*Task details*
Lift out all lines below that contain "computer".

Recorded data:
----------------

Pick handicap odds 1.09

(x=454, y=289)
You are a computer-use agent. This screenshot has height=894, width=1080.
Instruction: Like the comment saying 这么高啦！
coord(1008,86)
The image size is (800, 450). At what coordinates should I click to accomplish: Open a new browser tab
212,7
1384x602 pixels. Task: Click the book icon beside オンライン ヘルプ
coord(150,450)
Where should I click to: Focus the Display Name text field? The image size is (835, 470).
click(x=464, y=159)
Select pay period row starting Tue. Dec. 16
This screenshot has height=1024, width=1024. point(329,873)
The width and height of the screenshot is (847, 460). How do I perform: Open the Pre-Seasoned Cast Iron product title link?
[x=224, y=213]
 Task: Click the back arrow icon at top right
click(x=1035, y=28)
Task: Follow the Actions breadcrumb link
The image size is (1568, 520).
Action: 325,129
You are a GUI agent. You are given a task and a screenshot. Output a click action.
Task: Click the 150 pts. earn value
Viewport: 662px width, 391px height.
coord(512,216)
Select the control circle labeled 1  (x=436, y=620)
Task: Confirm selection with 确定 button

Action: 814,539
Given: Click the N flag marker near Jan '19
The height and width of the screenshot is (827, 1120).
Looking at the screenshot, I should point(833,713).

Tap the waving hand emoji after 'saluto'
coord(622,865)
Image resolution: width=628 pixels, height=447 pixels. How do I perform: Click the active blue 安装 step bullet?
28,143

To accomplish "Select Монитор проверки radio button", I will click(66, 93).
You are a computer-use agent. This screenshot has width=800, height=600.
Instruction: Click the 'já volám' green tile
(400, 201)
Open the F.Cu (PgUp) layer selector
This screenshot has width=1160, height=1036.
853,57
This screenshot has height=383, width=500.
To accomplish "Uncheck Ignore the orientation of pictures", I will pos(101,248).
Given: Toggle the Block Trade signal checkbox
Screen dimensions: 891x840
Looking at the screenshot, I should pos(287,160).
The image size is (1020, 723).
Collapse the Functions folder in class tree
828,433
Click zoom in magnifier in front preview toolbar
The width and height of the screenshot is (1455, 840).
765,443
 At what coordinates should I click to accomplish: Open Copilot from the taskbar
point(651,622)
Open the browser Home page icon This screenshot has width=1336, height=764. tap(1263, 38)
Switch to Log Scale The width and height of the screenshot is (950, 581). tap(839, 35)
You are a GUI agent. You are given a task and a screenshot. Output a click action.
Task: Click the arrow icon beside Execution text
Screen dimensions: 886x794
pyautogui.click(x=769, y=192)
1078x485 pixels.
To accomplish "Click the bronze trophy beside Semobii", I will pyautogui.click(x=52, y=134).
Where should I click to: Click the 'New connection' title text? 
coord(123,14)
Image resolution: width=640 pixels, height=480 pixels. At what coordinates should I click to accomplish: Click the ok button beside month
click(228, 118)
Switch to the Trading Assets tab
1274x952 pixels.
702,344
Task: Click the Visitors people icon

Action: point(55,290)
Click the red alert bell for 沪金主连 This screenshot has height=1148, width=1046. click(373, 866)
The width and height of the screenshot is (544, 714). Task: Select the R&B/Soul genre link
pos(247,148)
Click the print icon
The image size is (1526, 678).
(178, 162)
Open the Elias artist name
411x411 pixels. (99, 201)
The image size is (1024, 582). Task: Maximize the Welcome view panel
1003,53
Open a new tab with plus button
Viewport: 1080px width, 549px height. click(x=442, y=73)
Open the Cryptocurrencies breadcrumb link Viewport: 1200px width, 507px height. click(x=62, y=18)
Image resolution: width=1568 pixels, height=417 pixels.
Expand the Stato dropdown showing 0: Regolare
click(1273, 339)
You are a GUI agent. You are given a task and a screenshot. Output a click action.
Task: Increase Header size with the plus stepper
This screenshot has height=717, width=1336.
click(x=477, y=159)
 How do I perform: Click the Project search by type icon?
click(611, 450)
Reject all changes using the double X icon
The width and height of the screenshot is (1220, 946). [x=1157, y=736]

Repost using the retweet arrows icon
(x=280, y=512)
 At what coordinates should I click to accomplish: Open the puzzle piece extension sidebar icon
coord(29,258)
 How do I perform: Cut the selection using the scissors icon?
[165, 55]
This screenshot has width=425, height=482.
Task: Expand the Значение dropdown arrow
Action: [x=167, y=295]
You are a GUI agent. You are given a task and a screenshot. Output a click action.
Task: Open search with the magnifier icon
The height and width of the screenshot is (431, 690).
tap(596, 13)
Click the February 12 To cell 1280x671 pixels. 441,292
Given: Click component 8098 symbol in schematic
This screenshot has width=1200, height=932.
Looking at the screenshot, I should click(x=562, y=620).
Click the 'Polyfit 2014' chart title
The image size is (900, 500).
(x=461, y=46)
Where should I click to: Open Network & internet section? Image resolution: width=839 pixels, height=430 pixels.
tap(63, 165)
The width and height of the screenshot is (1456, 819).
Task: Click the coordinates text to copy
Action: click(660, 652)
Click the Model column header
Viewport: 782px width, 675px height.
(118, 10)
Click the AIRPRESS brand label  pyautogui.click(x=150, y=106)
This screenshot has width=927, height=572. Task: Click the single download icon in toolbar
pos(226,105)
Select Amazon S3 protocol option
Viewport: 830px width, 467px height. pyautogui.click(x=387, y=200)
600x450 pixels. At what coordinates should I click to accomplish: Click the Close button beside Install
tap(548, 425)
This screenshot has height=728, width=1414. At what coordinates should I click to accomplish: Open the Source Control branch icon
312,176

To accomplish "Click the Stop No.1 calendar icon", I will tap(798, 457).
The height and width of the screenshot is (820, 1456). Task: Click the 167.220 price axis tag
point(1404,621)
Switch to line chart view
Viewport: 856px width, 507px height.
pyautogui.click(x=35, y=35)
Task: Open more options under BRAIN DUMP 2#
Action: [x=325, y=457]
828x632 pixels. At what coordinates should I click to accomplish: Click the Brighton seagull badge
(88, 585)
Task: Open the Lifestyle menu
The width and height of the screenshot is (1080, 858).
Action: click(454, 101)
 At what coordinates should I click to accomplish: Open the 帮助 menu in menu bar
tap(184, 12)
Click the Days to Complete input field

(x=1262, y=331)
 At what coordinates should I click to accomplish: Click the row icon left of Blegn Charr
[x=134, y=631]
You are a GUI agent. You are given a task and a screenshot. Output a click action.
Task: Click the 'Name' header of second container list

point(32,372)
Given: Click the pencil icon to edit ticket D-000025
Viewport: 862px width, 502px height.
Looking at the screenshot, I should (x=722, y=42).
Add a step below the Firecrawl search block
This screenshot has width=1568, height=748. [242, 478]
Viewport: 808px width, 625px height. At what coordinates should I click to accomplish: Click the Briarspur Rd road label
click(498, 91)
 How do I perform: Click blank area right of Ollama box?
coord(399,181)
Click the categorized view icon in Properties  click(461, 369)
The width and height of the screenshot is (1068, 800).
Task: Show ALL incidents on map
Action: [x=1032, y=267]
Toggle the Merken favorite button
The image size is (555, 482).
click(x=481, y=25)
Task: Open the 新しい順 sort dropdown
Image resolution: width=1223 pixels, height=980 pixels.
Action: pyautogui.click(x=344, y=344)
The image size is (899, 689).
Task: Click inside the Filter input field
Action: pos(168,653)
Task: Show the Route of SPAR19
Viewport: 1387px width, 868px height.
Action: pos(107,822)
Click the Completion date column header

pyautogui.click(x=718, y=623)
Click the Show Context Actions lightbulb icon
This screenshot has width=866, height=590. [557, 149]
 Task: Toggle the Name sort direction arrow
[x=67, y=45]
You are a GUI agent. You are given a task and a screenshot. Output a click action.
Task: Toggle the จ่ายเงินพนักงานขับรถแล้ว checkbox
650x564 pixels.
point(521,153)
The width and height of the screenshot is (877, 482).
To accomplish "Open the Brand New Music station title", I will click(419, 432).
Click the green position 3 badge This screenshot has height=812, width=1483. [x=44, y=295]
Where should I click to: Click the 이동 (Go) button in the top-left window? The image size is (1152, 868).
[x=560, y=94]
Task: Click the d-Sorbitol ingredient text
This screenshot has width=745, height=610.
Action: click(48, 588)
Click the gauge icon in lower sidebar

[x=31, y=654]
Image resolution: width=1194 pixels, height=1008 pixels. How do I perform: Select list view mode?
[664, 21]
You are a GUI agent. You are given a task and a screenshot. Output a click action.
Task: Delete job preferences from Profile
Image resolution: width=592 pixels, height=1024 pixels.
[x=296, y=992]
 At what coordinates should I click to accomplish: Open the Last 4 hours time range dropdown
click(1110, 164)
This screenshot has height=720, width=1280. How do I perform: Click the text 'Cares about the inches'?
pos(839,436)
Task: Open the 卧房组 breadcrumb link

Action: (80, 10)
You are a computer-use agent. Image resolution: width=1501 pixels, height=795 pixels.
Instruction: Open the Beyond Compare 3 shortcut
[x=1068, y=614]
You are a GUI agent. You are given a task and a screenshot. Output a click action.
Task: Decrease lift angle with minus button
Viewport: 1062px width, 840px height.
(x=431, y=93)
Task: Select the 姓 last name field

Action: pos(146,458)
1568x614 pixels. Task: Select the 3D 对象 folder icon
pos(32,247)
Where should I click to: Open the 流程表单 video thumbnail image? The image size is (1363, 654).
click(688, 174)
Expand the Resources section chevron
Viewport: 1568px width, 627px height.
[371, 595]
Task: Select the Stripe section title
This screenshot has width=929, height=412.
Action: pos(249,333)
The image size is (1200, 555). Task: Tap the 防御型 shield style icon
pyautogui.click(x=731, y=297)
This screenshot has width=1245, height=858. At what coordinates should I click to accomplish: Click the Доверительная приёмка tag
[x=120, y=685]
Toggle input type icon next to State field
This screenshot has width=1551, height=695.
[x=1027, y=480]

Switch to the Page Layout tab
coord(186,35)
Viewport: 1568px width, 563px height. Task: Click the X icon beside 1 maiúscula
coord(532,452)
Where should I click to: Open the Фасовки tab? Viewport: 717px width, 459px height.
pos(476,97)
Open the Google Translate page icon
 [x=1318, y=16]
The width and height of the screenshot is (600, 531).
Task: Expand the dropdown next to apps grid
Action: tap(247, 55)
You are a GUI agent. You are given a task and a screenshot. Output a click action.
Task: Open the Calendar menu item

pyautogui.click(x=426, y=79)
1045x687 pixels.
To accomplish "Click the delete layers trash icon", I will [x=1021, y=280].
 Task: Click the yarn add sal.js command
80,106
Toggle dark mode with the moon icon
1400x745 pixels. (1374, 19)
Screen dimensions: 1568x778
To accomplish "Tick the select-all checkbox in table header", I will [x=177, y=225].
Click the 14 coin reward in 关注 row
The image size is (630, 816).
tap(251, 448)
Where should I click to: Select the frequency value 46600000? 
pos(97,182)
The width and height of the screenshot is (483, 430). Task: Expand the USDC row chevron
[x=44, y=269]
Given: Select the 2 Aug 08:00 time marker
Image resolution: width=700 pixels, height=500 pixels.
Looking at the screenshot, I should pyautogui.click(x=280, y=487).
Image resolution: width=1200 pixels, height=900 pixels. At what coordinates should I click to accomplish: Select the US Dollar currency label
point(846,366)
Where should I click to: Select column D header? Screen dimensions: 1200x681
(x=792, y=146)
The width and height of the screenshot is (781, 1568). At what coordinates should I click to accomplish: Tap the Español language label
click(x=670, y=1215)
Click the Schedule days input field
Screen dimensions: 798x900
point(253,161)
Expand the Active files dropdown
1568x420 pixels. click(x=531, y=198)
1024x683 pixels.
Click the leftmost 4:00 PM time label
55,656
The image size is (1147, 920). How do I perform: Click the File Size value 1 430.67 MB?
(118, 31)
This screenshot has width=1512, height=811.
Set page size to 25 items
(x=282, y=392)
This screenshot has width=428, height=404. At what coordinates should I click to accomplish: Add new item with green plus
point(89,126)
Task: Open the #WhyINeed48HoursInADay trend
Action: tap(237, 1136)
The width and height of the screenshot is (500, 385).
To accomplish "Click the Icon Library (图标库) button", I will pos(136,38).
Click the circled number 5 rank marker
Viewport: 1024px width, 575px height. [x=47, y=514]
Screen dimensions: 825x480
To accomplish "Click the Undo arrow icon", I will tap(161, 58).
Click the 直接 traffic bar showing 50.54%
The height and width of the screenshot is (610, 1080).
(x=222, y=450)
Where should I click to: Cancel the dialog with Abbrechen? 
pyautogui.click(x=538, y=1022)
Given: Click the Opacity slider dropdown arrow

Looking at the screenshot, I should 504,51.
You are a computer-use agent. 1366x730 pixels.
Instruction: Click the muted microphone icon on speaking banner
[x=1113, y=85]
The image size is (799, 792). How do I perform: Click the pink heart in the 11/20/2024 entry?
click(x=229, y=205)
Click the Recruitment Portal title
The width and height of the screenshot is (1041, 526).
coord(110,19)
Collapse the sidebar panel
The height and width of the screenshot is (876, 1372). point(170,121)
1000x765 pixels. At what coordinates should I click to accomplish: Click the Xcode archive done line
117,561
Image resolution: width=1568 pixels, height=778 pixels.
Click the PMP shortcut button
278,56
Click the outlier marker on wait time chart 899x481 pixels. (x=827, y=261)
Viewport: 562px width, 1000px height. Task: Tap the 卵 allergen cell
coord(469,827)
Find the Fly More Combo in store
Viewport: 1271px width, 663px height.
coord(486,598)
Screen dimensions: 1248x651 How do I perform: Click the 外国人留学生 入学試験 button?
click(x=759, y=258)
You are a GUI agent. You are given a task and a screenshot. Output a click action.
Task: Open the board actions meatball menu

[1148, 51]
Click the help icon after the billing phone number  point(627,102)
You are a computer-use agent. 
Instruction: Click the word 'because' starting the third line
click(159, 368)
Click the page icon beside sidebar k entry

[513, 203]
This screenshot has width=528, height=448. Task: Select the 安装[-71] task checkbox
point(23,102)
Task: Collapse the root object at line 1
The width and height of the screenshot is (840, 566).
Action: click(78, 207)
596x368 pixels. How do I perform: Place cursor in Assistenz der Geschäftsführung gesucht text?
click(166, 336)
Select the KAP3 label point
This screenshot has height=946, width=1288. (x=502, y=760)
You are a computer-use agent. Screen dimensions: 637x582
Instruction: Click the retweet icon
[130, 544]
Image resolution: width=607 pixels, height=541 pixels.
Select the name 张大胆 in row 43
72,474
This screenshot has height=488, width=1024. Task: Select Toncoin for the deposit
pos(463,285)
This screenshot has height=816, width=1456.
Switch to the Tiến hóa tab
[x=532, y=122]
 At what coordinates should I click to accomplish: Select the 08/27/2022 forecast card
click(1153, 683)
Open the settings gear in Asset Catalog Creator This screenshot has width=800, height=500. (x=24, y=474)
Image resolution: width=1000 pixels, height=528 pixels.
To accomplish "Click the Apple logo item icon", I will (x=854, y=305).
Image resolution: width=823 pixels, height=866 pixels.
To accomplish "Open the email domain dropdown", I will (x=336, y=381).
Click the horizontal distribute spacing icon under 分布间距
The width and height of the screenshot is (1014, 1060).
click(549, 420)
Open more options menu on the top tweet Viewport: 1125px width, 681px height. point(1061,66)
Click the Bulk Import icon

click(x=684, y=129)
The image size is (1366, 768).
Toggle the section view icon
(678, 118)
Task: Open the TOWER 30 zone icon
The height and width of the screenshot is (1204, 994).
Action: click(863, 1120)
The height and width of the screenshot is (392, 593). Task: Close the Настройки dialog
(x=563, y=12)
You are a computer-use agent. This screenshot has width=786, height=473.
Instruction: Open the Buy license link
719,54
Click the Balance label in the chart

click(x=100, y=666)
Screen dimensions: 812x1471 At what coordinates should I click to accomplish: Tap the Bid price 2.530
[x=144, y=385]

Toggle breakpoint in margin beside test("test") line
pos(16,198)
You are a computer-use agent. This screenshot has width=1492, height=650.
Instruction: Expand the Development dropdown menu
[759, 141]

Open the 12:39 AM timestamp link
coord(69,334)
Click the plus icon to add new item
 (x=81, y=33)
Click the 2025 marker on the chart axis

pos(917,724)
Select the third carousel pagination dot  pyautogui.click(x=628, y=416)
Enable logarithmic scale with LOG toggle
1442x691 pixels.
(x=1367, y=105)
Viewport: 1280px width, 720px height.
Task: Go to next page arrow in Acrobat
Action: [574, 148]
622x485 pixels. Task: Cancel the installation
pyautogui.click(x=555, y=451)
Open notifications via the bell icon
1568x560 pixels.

----------------

*Reply*
You are a computer-use agent. This screenshot has height=894, width=1080.
You are a computer-use agent. This screenshot has width=800, height=600.
You are a computer-use agent. Image resolution: width=1501 pixels, height=795 pixels.
You are a computer-use agent. 1366x730 pixels.
You are a computer-use agent. 
You are a computer-use agent. Screen dimensions: 637x582
You are a computer-use agent. This screenshot has width=786, height=473.
You are a computer-use agent. This screenshot has width=1492, height=650.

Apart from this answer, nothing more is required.